◆ **EXERCISE GOAL**
Set down the records once more, please, exactly and with the pictures left out.

◆ **Collected data entries**
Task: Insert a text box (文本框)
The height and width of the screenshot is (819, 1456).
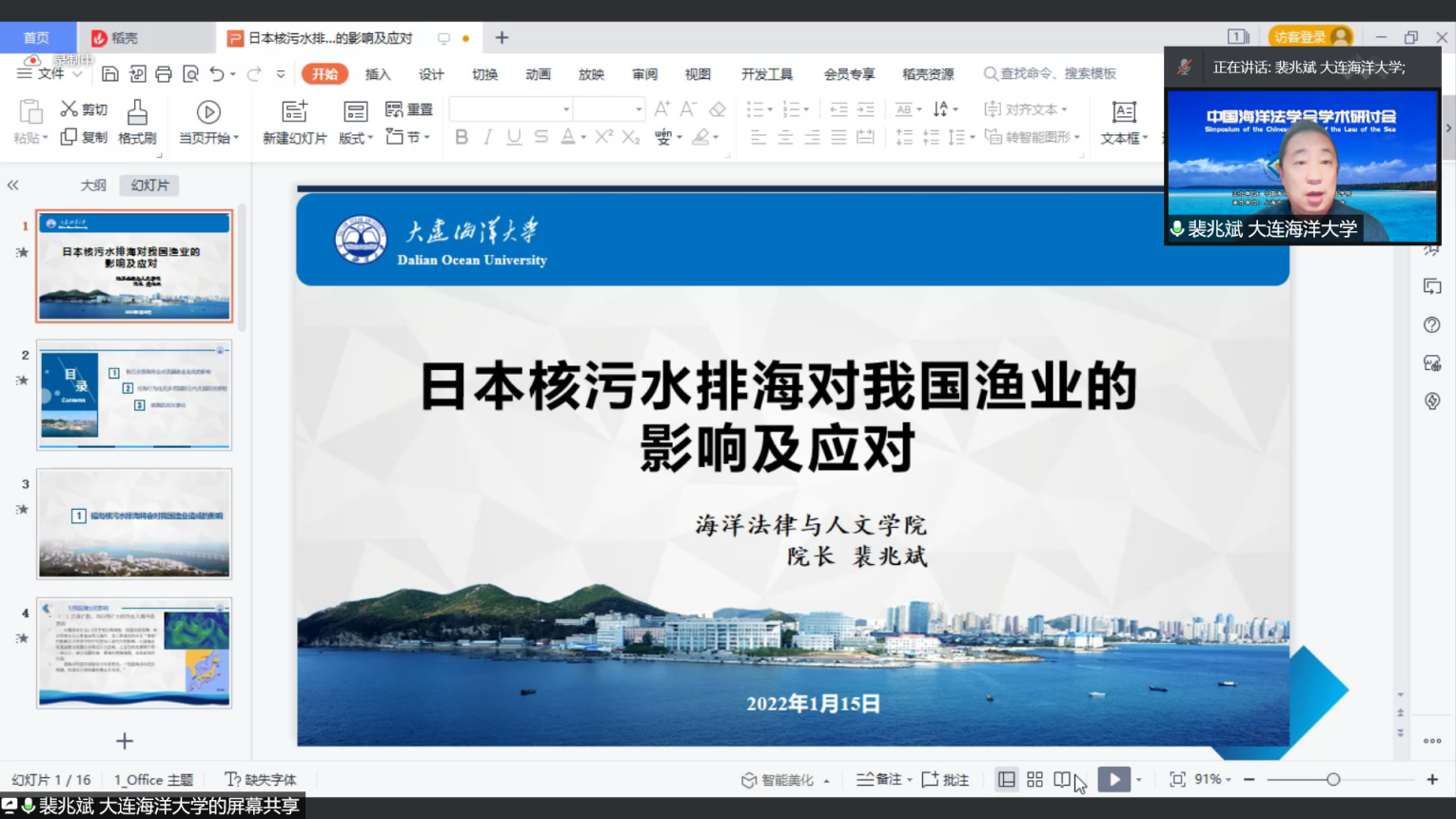Action: pyautogui.click(x=1124, y=113)
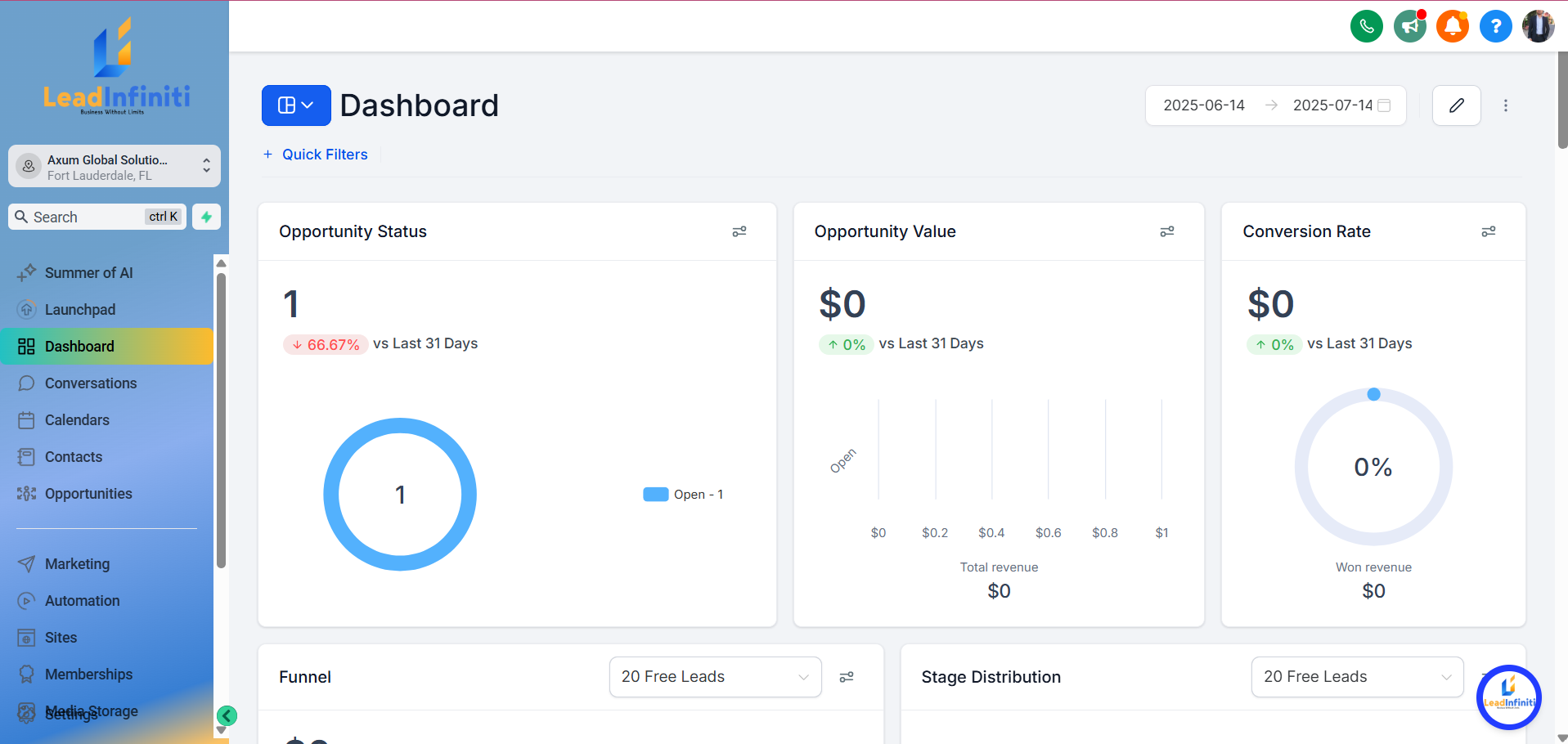
Task: Open the LeadInfiniti chat widget bubble
Action: click(x=1508, y=697)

◆ **SOLUTION TO THIS PROBLEM**
Task: Insert a text box (文本框)
The height and width of the screenshot is (819, 1456).
Action: pyautogui.click(x=1124, y=113)
Task: Open the LeadInfiniti chat widget bubble
Action: click(x=1508, y=697)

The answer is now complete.